[Records from a collection]
------------------------------------------------------------

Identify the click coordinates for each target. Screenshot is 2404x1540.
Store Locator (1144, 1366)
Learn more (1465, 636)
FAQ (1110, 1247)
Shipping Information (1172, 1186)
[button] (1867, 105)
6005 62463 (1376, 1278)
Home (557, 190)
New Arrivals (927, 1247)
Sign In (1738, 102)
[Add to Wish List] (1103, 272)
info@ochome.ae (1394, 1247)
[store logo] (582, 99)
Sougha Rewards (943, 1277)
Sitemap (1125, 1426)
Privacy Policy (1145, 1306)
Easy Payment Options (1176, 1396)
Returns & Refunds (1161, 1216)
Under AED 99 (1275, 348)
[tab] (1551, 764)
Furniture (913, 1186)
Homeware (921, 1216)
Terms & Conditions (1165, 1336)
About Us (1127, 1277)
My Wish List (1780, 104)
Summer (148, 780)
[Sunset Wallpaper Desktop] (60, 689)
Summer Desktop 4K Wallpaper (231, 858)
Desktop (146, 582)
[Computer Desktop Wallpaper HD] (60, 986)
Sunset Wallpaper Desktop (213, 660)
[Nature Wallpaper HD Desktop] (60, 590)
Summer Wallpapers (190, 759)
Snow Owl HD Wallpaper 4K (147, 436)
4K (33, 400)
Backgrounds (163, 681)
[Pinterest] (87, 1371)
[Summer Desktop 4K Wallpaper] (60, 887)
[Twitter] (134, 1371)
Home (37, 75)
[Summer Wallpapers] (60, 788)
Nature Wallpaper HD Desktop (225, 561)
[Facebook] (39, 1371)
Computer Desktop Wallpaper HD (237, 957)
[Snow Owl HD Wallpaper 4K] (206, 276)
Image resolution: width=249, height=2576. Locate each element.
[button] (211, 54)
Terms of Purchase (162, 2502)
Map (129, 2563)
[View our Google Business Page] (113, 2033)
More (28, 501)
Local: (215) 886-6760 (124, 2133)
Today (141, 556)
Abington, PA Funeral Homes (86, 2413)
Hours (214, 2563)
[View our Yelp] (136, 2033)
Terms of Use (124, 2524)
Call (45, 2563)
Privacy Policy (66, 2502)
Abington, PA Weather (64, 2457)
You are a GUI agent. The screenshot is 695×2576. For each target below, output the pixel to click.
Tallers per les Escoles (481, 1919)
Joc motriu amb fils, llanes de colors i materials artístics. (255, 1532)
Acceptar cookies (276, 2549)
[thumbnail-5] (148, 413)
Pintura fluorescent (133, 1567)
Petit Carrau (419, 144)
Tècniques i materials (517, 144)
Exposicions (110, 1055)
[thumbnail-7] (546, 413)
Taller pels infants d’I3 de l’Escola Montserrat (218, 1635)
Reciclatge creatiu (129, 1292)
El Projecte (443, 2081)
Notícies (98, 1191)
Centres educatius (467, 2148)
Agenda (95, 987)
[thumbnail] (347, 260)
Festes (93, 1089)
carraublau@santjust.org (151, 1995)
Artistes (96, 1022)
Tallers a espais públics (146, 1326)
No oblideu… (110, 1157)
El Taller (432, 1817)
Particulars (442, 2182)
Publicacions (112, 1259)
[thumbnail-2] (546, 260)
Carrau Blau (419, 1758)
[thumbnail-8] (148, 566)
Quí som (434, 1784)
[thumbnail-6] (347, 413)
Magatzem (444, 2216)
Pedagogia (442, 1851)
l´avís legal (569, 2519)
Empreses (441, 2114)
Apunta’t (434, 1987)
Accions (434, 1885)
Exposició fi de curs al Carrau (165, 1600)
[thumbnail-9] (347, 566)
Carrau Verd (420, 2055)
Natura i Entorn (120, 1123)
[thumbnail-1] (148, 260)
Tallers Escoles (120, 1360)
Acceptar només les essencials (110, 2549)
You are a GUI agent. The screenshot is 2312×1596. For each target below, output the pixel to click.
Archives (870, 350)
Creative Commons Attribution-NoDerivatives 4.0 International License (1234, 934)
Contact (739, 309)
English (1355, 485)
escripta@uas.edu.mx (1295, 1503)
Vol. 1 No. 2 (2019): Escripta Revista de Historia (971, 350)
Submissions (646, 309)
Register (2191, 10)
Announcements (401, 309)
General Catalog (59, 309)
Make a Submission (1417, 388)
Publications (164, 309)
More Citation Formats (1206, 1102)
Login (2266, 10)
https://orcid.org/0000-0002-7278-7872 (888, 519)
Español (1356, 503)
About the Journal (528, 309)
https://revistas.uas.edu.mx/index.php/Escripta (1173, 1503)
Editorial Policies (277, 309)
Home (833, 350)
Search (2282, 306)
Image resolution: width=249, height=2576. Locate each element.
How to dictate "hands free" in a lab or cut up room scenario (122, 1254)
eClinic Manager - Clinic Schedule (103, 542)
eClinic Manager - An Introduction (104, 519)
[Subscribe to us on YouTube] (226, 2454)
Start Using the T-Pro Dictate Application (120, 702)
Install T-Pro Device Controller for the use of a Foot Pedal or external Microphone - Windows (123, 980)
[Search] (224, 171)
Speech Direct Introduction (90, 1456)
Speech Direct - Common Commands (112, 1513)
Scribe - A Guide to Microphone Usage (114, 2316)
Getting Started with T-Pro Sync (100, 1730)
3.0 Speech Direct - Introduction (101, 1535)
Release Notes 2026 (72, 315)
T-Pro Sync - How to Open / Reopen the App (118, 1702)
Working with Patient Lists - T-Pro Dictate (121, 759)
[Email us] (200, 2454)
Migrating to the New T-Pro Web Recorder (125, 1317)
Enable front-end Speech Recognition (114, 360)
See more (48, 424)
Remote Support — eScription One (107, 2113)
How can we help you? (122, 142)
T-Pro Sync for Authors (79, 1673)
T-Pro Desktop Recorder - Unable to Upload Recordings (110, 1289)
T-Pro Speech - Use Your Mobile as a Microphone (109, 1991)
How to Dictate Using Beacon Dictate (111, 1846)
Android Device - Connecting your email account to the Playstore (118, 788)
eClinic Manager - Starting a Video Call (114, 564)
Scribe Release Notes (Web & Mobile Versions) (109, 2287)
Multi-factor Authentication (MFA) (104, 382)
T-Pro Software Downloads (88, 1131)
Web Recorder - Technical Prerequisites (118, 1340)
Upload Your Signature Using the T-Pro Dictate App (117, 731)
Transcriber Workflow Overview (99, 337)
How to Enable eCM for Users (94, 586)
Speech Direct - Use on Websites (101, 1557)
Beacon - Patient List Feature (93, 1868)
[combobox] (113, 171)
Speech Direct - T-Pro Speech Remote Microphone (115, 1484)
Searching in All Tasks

------------------------------------------------------------

» PROBLEM TO WORK ON: Pull out the lines above in which the word "Acceptar" appears.

» ANSWER TO THIS EXERCISE:
Acceptar cookies (276, 2549)
Acceptar només les essencials (110, 2549)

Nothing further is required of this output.